Lo scorso 25 Aprile Irréversible è approdato nel catalogo di Amazon Prime Video, diciotto anni dopo aver fatto scandalo a Cannes. Se ve lo state chiedendo, non è invecchiato di un solo giorno: è attuale e agghiacciante ora come allora. Forse anche di più! Un incubo lungo una notte, un viaggio allucinante che Gaspar Noé scompone e ci racconta "al contrario", come già aveva fatto Christopher Nolan con Memento un paio di anni prima.

La Divina Commedia di Dante è una delle chiavi di lettura del film, una salita dall'Inferno al Paradiso, con il personaggio della Bellucci come serafico cherubino a cui verranno spezzate le ali.

Solo che lì questo tipo di montaggio serviva ad accentuare il lato thriller della storia, mentre Noé lo usa per acuire la drammaticità della vicenda in un’escalation sempre più dura e struggente. La storia, se non fosse per il montaggio, sarebbe quasi banale per la sua linearità e perfettamente in linea con gli archetipi del rape&revenge, anche se non per questo meno dura. Anzi, l’anno scorso alla Mostra del cinema di Venezia è stato presentato Irréversible – Inversion Intégrale, ovvero il film rimontato seguendo l'ordine cronologico degli eventi: la potenza del messaggio, anche visto così, rimane invariata.

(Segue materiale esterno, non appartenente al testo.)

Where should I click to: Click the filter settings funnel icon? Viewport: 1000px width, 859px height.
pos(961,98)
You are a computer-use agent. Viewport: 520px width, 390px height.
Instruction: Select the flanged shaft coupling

Dopo una festa a casa di amici una ragazza (Monica Bellucci) attraversa da sola un sottopassaggio: qui viene aggredita, stuprata e picchiata. Il suo fidanzato (Vincent Cassel), accecato dalla rabbia, andrà in cerca dell'aggressore per vendicarsi.

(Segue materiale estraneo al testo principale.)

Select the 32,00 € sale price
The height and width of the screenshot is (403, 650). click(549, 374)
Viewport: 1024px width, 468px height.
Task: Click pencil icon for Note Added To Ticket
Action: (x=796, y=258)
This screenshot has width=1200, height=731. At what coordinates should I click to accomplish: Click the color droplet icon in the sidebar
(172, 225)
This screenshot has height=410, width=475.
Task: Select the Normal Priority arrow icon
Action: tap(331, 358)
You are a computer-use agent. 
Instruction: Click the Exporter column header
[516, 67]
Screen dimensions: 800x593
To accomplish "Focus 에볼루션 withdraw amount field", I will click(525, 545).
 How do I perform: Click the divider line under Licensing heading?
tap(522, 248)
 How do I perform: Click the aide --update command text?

Come detto il film inizia dalla fine, con l'uccisione del carnefice scovato nelle viscere di un nightclub che tanto assomiglia a una bolgia infernale. La Divina Commedia di Dante è una delle chiavi di lettura del film, una salita dall'Inferno al Paradiso, con il personaggio della Bellucci come serafico cherubino a cui verranno spezzate le ali. Il nightclub è quindi il punto più basso da cui iniziare la salita. L'omicidio si compie spietato in un turbinio di violenza, chiaro/scuri e fotografia rossa che riflette la rabbia e l'odio del protagonista in quel momento, in grado di rievocare anche passione e amore, elementi positivi che emergeranno lentamente nel corso della storia. Il tutto centrifugato da una regia instabile, nervosa, che riflette lo stato d'animo del protagonista, accecato dall'odio, frustrato, confuso, bramoso di vendetta.

Mano a mano che la storia prosegue (anzi, si riavvolge) le inquadrature si faranno sempre più stabili, pacate, "normali" fino a raggiungere lo zenit nella scena dello stupro: dieci minuti in piano-sequenza, con la camera appoggiata a terra, fissa e immobile, a ritrarre la violenza in tutto il suo deprecabile orrore. Una scena resa con un realismo quasi insostenibile, come se fosse un documentario (anzi, uno shockumentary) al punto da insinuare nello spettatore il dubbio che la Bellucci non sia stata stuprata veramente durante le riprese. Una scena brutale come poche altre volte può capitare di vedere in un film, figuriamoci a un Festival. Eppure, per quanto assurdo possa sembrare, lo stupro non è la cosa peggiore che Noé mette in scena. La storia si riavvolge ancora, e quella donna vittima di violenza assume forma, dimensione. Diventa reale attraverso le sue relazioni, le passioni, gli amori, le speranze, gonfiandosi sempre di più mentre lo stupro si allontana (come minutaggio nel film) eppure diventa sempre più incombente (nella linearità della storia) sino a giungere a un finale cinico, spietato, annichilente, che getta lo stupro sotto una nuova e (se possibile) più terribile luce.